▸ **Görevler**
1 – Uzay turizmi konulu metni baştan sona, hiçbir değişiklik yapmadan alıntılayın.
2 – Kayıtların başından "Action: pos(426,423)" ifadesinin geçtiği satıra kadar (iki uç da dahil) her şeyi "GUI agent" yerine "UI agent" yazarak, geri kalanına dokunmadan düzenleyip yeniden verin. Resimleri yanıta koymayın.

Amerikan Ulusal Havacılık ve Uzay Dairesi'ne (NASA) göre bir uçuş uzayın sınırı olarak kabul edilen 80 kilometreyi aştığında uzay turizmi olarak sınıflandırılıyor.
SpaceX, Blue Origin, Virgin Galactic gibi şirketler, uzay turizmi için çalışmaya devam ediyor. Ancak şimdilik uzaya seyahat, oldukça az sayıda insan için mümkün olan, yüksek maliyetli bir plan olmakla sınırlı.
Uzay turizminin önündeki en büyük engellerden biri teknolojik yetersizlikler. Bu alanda atılacak önemli adımlar, turizmin daha güvenli ve erişilebilir olmasını sağlayacak.
Ayrıca uzayda uzun süre kalabilmek için gelişmiş yaşam destek sistemlerinin geliştirilmesi gerekiyor.
Bu sistemler, oksijen üretimi, su geri dönüşümü ve atık yönetimi gibi hayati fonksiyonları kapsıyor.
Ayrıca, acil durumlar için gelişmiş güvenlik sistemleri ve kurtarma mekanizmalarının oluşturulması, uzay turizminin güvenli bir şekilde gerçekleştirilmesi için elzem.
Uzaya gitmenin maliyeti nedir?
TRT Haber'den Ali Burak Biber'in haberine göre; Uzay turizminden fiyatlar çok değişken.
90 dakikalık bir Virgin Galactic yolculuğu 450 bin dolarken, Hindistan Uzay Araştırma Organizasyonu (ISRO) uçuşlarının yaklaşık 731 bin dolar olması bekleniyor.

Ekranda gösterilen öğeleri bulmaya yönelik kayıtlar:
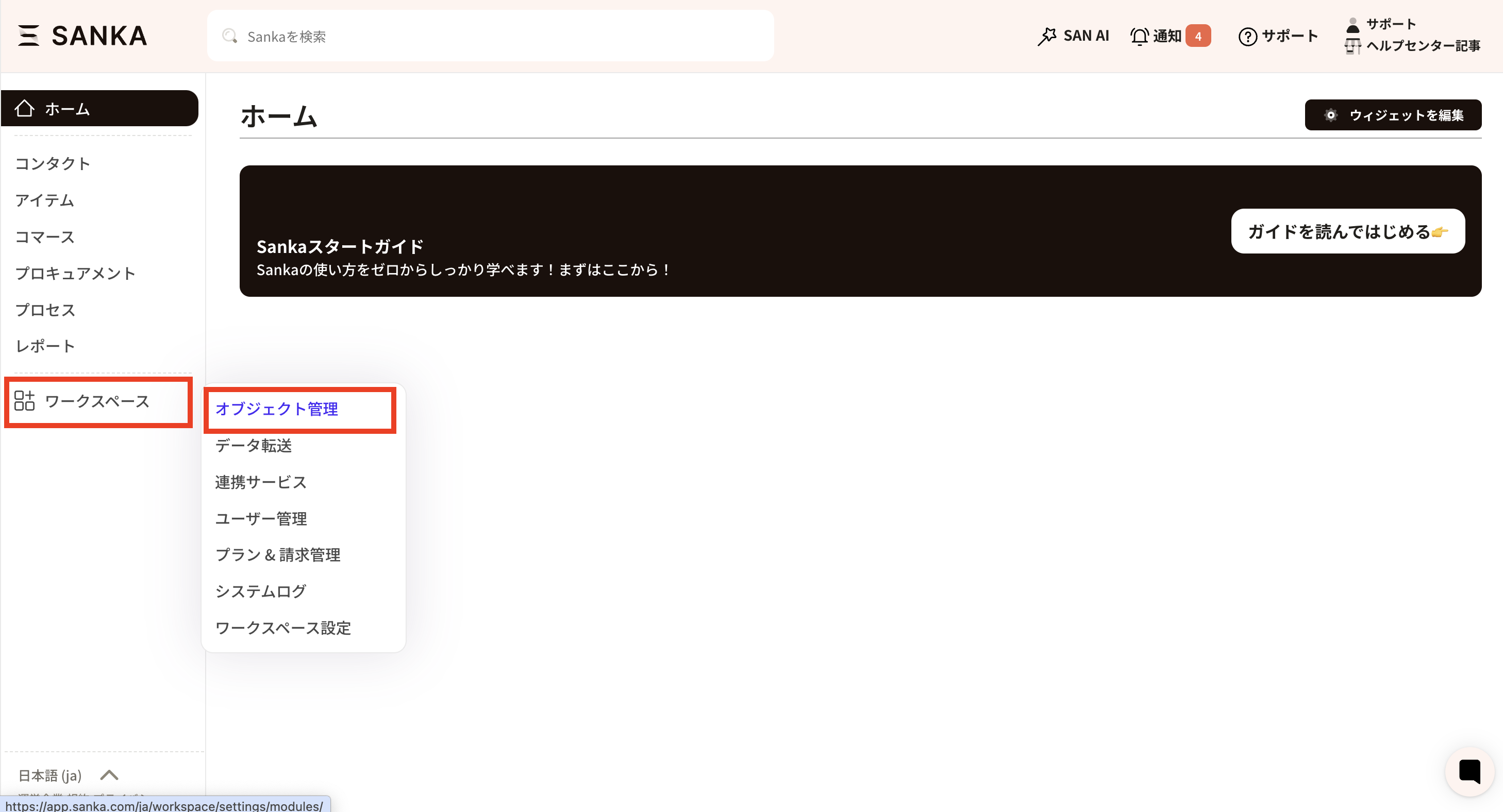Open プロキュアメント in the sidebar
The image size is (1503, 812).
[75, 273]
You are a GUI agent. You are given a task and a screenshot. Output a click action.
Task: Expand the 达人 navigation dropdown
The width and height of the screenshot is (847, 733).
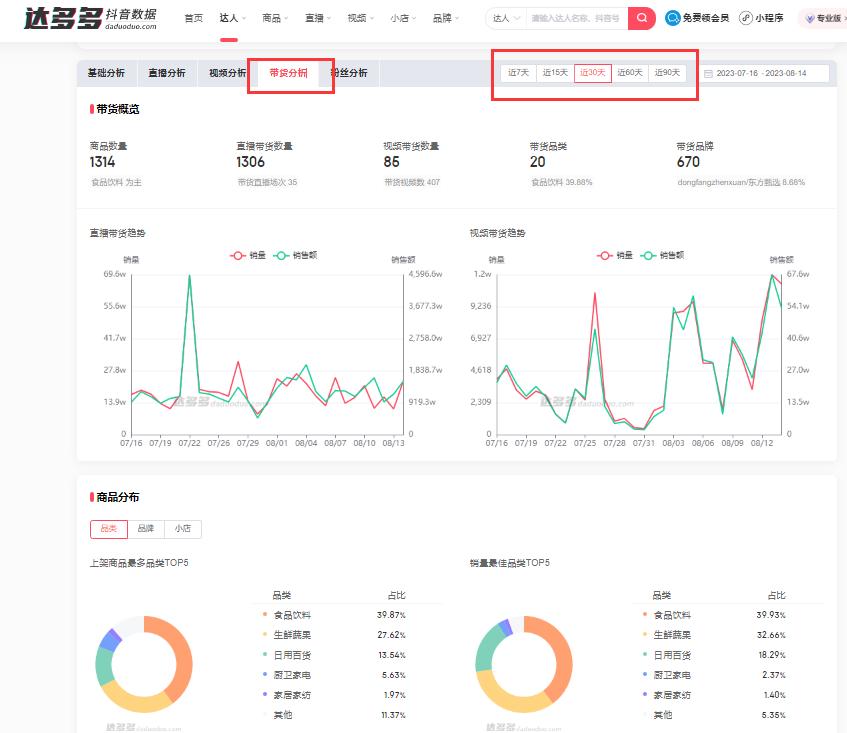(230, 17)
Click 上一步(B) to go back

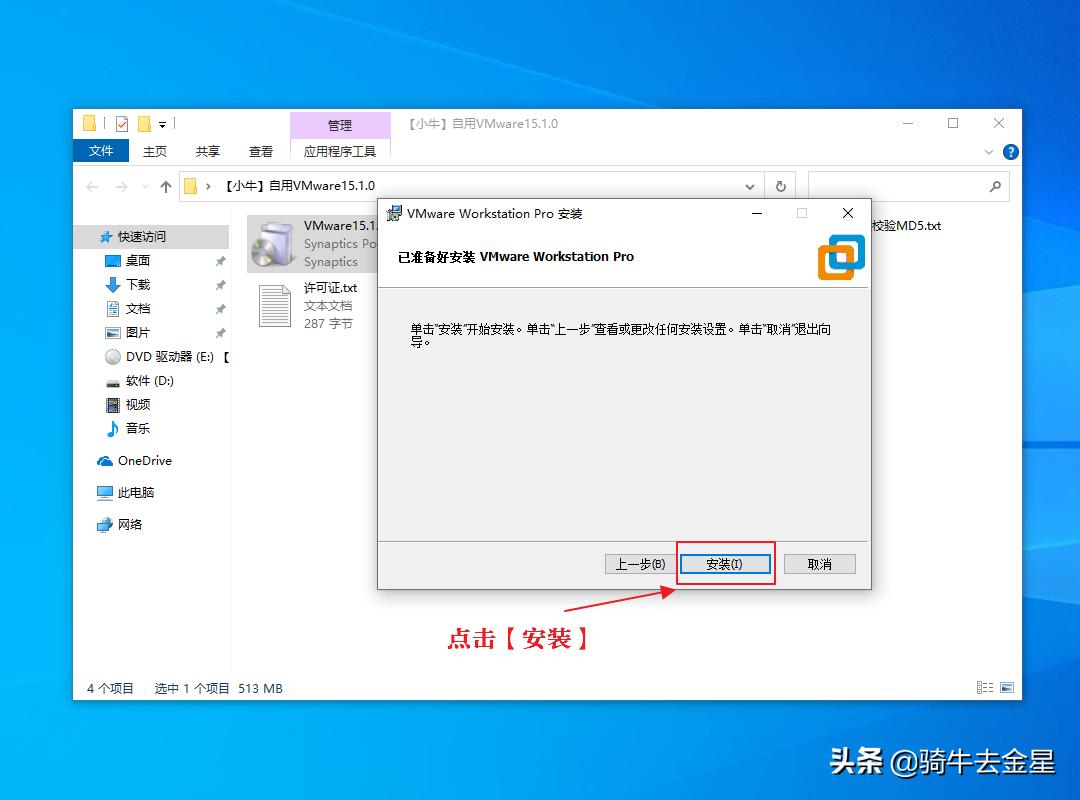638,563
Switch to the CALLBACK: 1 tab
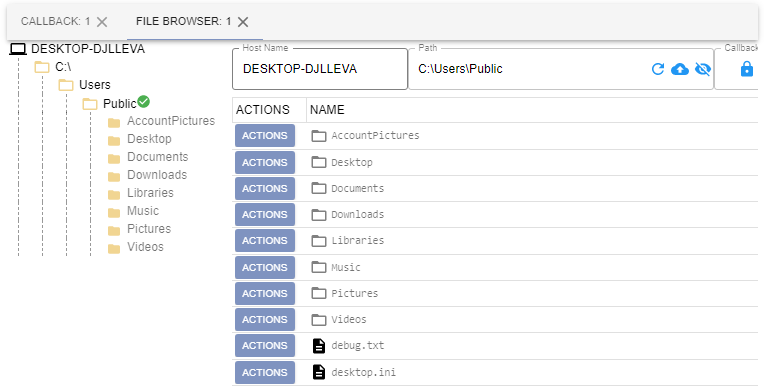Screen dimensions: 764x390 click(56, 21)
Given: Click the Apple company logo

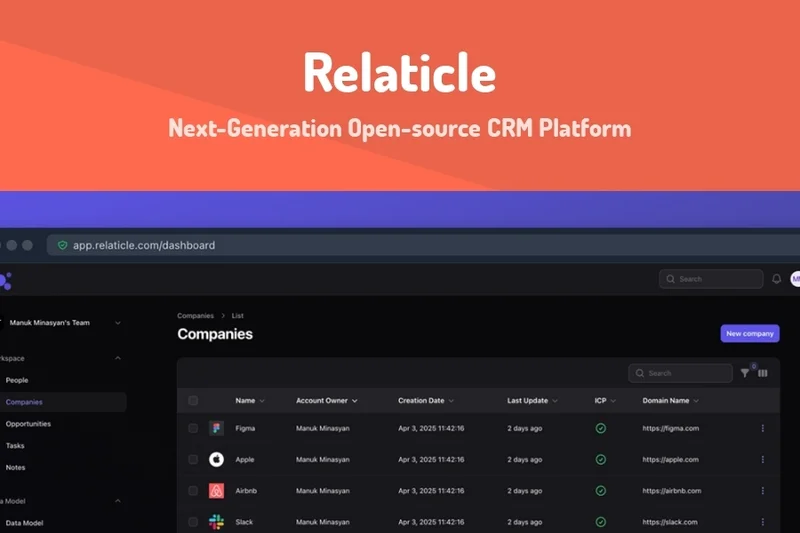Looking at the screenshot, I should point(216,459).
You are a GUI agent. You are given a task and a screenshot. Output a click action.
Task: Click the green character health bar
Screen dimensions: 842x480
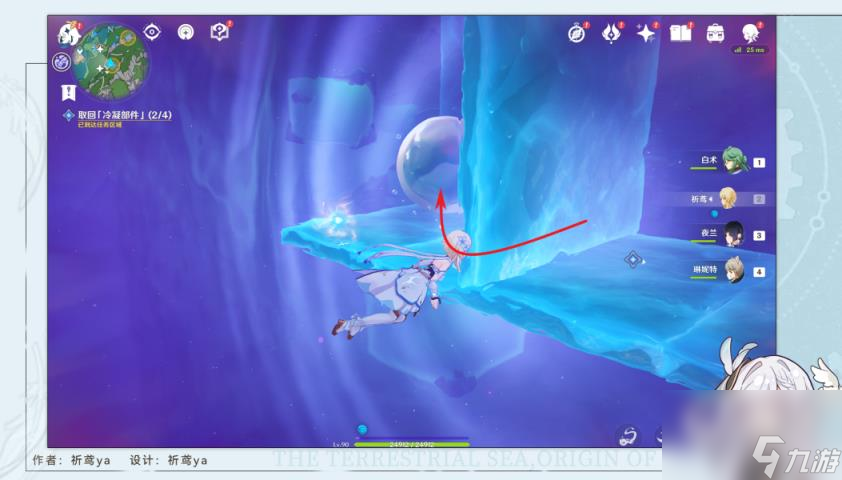tap(411, 443)
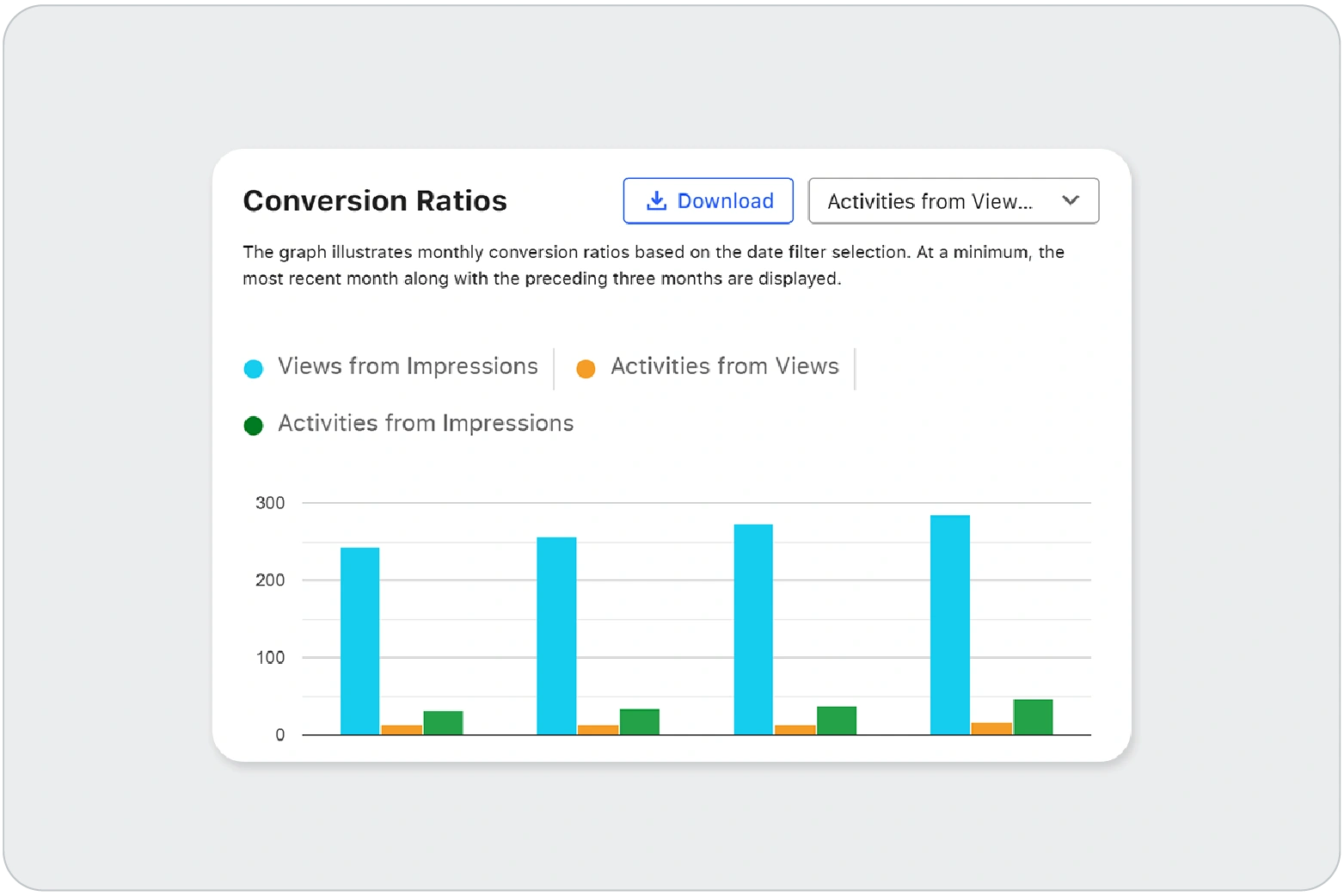Image resolution: width=1344 pixels, height=896 pixels.
Task: Hide the Activities from Impressions series label
Action: pos(426,423)
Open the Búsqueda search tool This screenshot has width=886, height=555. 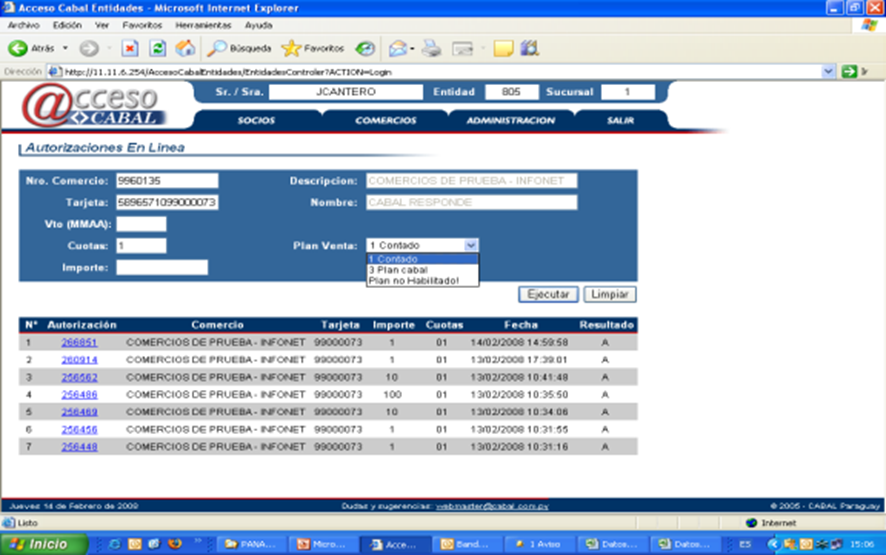click(238, 48)
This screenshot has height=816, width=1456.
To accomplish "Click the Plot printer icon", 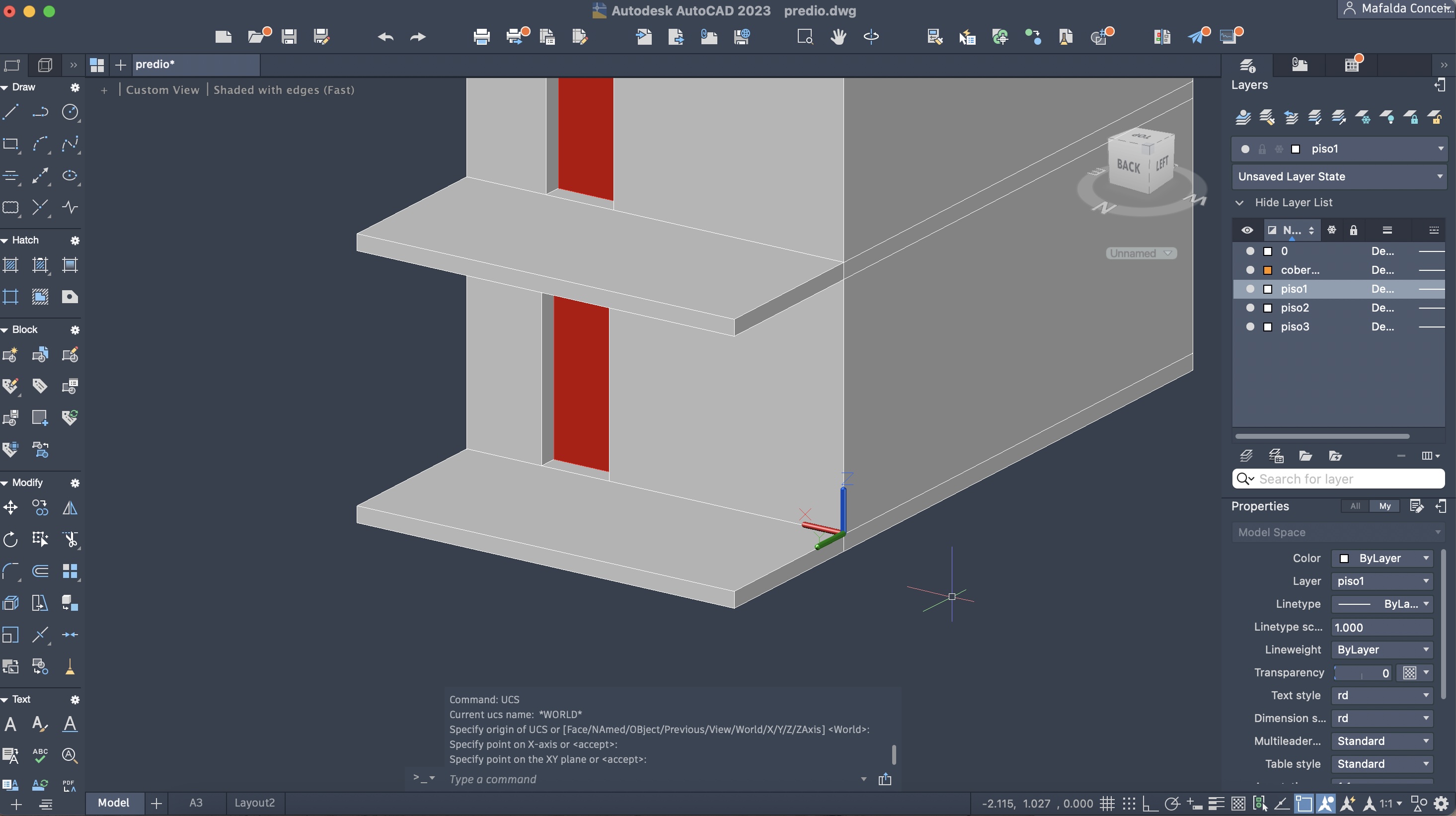I will tap(481, 37).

▸ **Görev Sonuçları**
1 –
Amerikan Ulusal Havacılık ve Uzay Dairesi'ne (NASA) göre bir uçuş uzayın sınırı olarak kabul edilen 80 kilometreyi aştığında uzay turizmi olarak sınıflandırılıyor.
SpaceX, Blue Origin, Virgin Galactic gibi şirketler, uzay turizmi için çalışmaya devam ediyor. Ancak şimdilik uzaya seyahat, oldukça az sayıda insan için mümkün olan, yüksek maliyetli bir plan olmakla sınırlı.
Uzay turizminin önündeki en büyük engellerden biri teknolojik yetersizlikler. Bu alanda atılacak önemli adımlar, turizmin daha güvenli ve erişilebilir olmasını sağlayacak.
Ayrıca uzayda uzun süre kalabilmek için gelişmiş yaşam destek sistemlerinin geliştirilmesi gerekiyor.
Bu sistemler, oksijen üretimi, su geri dönüşümü ve atık yönetimi gibi hayati fonksiyonları kapsıyor.
Ayrıca, acil durumlar için gelişmiş güvenlik sistemleri ve kurtarma mekanizmalarının oluşturulması, uzay turizminin güvenli bir şekilde gerçekleştirilmesi için elzem.
Uzaya gitmenin maliyeti nedir?
TRT Haber'den Ali Burak Biber'in haberine göre; Uzay turizminden fiyatlar çok değişken.
90 dakikalık bir Virgin Galactic yolculuğu 450 bin dolarken, Hindistan Uzay Araştırma Organizasyonu (ISRO) uçuşlarının yaklaşık 731 bin dolar olması bekleniyor.

2 –
Open プロキュアメント in the sidebar
The image size is (1503, 812).
[75, 273]
You are a UI agent. You are given a task and a screenshot. Output a click action.
Task: Expand the 达人 navigation dropdown
The width and height of the screenshot is (847, 733).
(230, 17)
Click 上一步(B) to go back

638,563
Switch to the CALLBACK: 1 tab
Screen dimensions: 764x390 click(56, 21)
Given: Click the Apple company logo

Looking at the screenshot, I should point(216,459).
You are a UI agent. You are given a task and a screenshot. Output a click action.
Task: Click the green character health bar
Screen dimensions: 842x480
tap(411, 443)
Image resolution: width=1344 pixels, height=896 pixels.
Task: Hide the Activities from Impressions series label
Action: pos(426,423)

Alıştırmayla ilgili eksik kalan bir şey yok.